Additional lifecycle gap: activateSupervisor() assigns state.heartbeatTimer = startHeartbeat(...) without clearing any existing heartbeat/event tailer timers first (cleanup only happens in deactivateSupervisor()). Re-activation or session churn can leave orphaned timers holding stale pi references.

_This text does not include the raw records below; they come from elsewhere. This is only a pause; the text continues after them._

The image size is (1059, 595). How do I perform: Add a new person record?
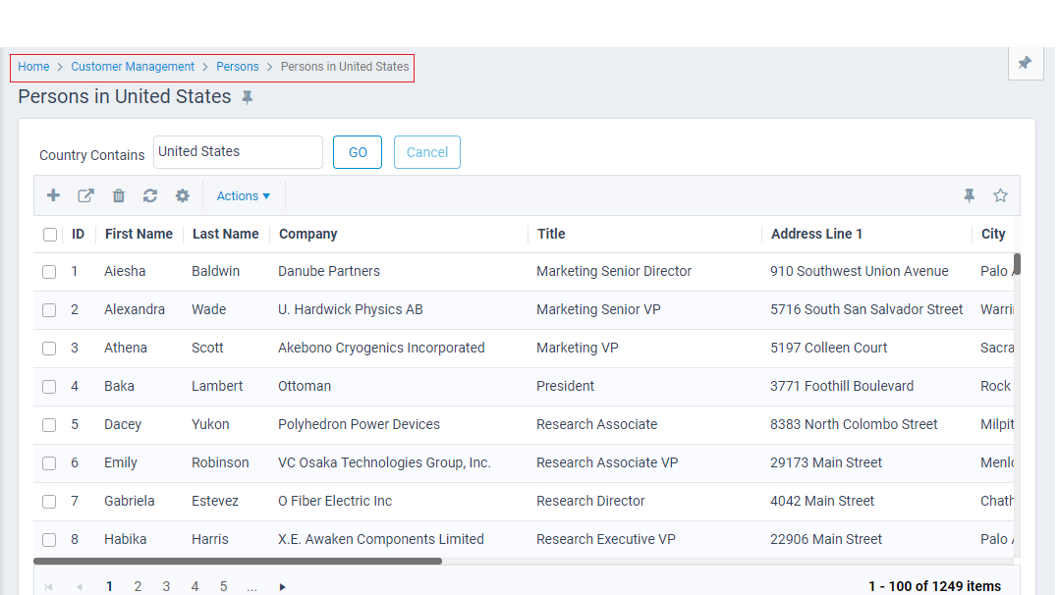click(x=53, y=195)
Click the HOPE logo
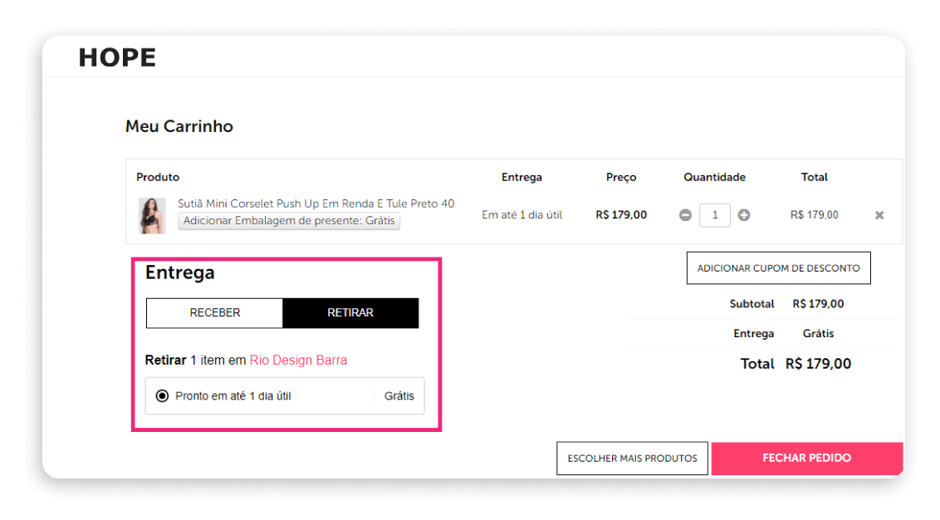This screenshot has height=520, width=940. (x=117, y=58)
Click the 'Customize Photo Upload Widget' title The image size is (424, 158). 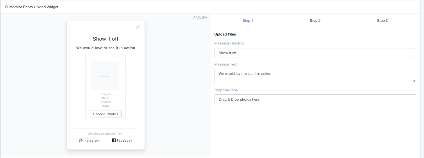coord(31,7)
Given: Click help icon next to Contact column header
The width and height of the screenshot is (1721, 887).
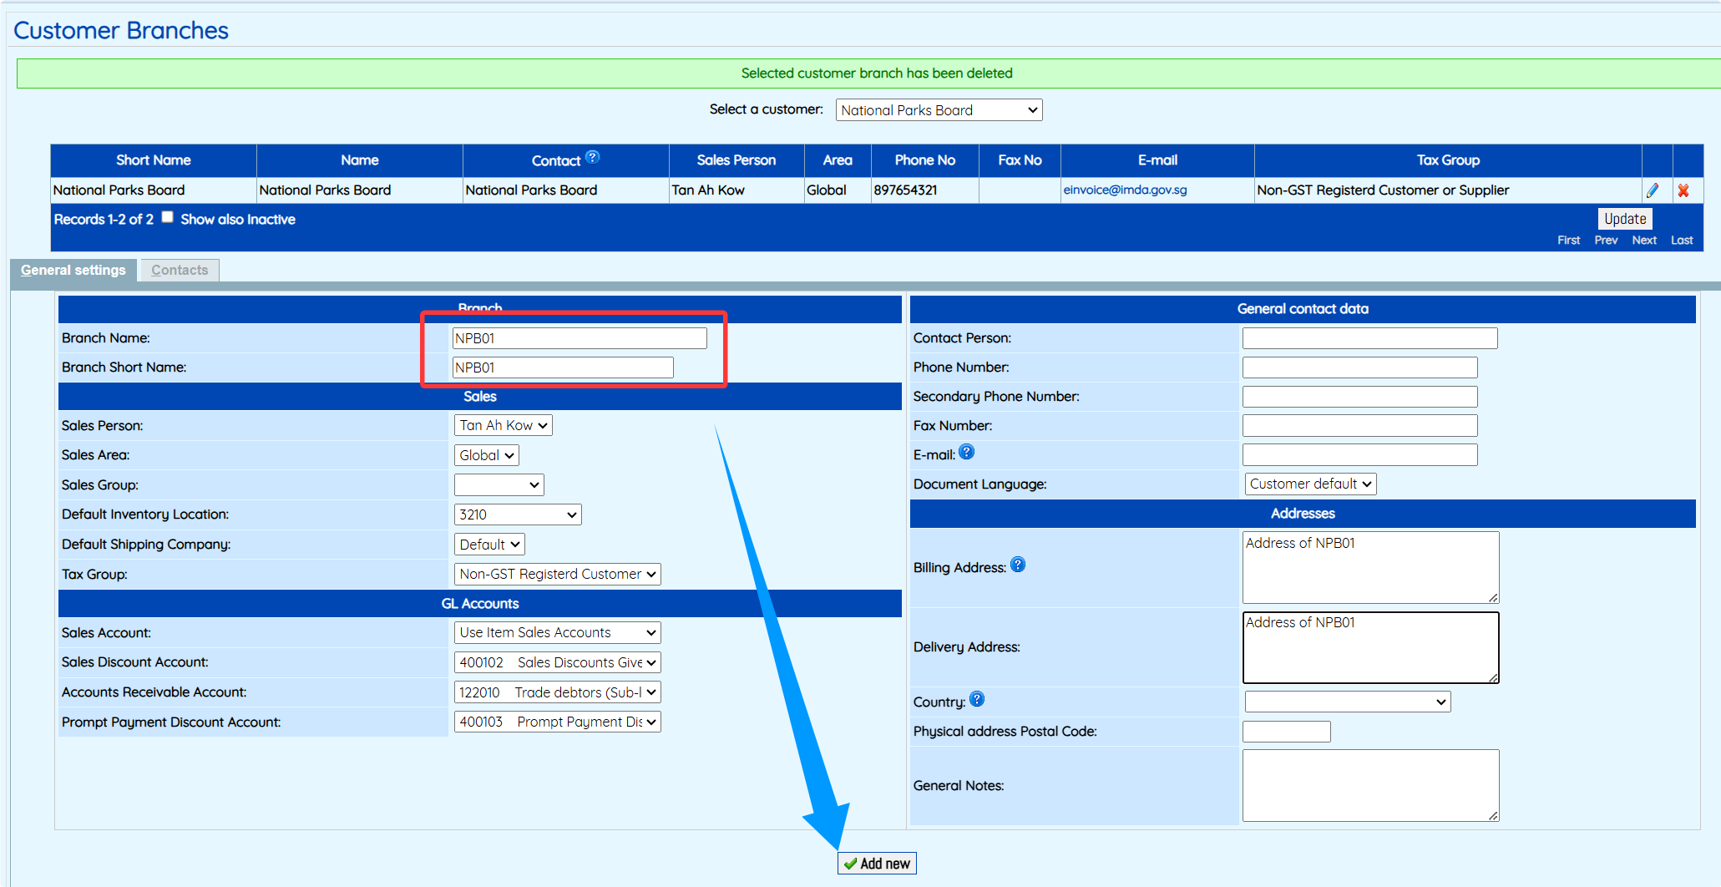Looking at the screenshot, I should click(x=592, y=157).
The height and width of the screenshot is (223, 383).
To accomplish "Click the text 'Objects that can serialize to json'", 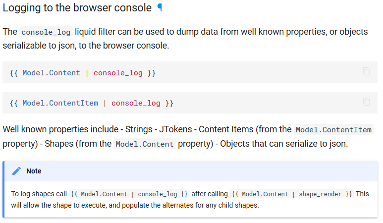I will point(284,144).
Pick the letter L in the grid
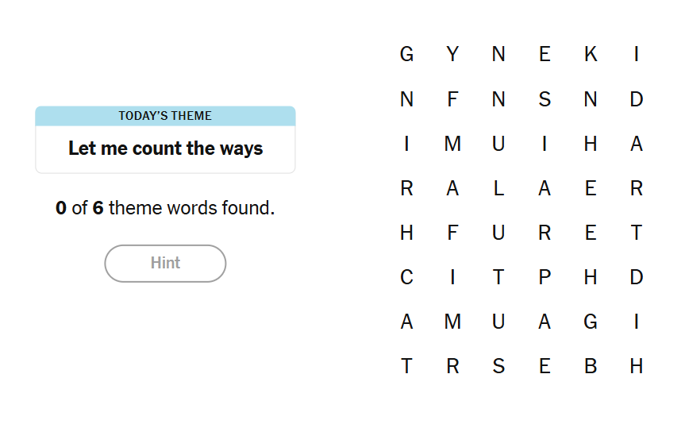Image resolution: width=685 pixels, height=428 pixels. click(x=498, y=188)
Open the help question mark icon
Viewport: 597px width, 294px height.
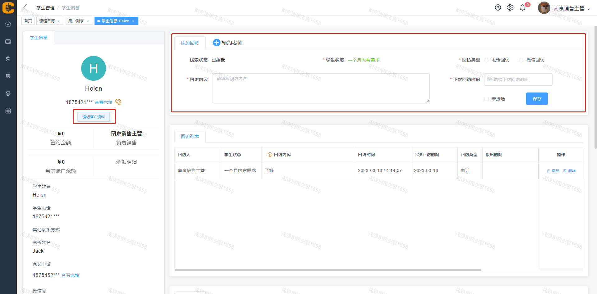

Relevant code on main (still present in 0.30.1):

// activateSupervisor — no timer teardown before starting new ones
state.heartbeatTimer = startHeartbeat(stateRoot, state, pi);
startEventTailer(pi, state.eventTailer, state, ...);

// startHeartbeat — stale pi.sendMessage on takeover detection
if (currentLock && currentLock.sessionId !== sessionId) {
  clearInterval(timer);
  pi.sendMessage({ customType: "supervisor-yield", ... }, { triggerTurn: false });
  deactivateSupervisor(pi, state);
}

Expected behavior

  • Supervisor timers should either resolve a fresh extension context (e.g. via withSession) or treat stale ctx as a shutdown signal
  • Timer callbacks should never crash pi — wrap pi.sendMessage() in try/catch and silently stop timers on stale ctx
  • activateSupervisor() should tear down existing heartbeat/event tailer timers before starting new ones

Suggested fix

  1. At top of activateSupervisor() (before starting timers):

    stopEventTailer(state.eventTailer);
    if (state.heartbeatTimer) {
      clearInterval(state.heartbeatTimer);
      state.heartbeatTimer = null;
    }
  2. In startHeartbeat() and event tailer notify():

    try {
      pi.sendMessage(...);
    } catch (err) {
      if (isStaleExtensionCtx(err)) {
        clearInterval(timer);
        // deactivate without rethrowing — do not crash pi
        return;
      }
    }
  3. Consider deferring timer start until after the activation triggerTurn completes, or use pi's recommended withSession pattern for any post-session-replacement work.

Impact

  • Severity: high — process crash during normal batch startup
  • Workaround: restart pi and /orch-resume; batch state may survive but supervisor monitoring is unreliable until fixed
  • Not a task/worker failure — crash is in supervisor infrastructure, not lane worker code

Repro notes

Observed during batch startup with 3 lanes / 8 tasks in wave 1. Exact session-replacement trigger not confirmed, but crash site matches pi's stale ctx guard on a captured pi in a supervisor timer callback.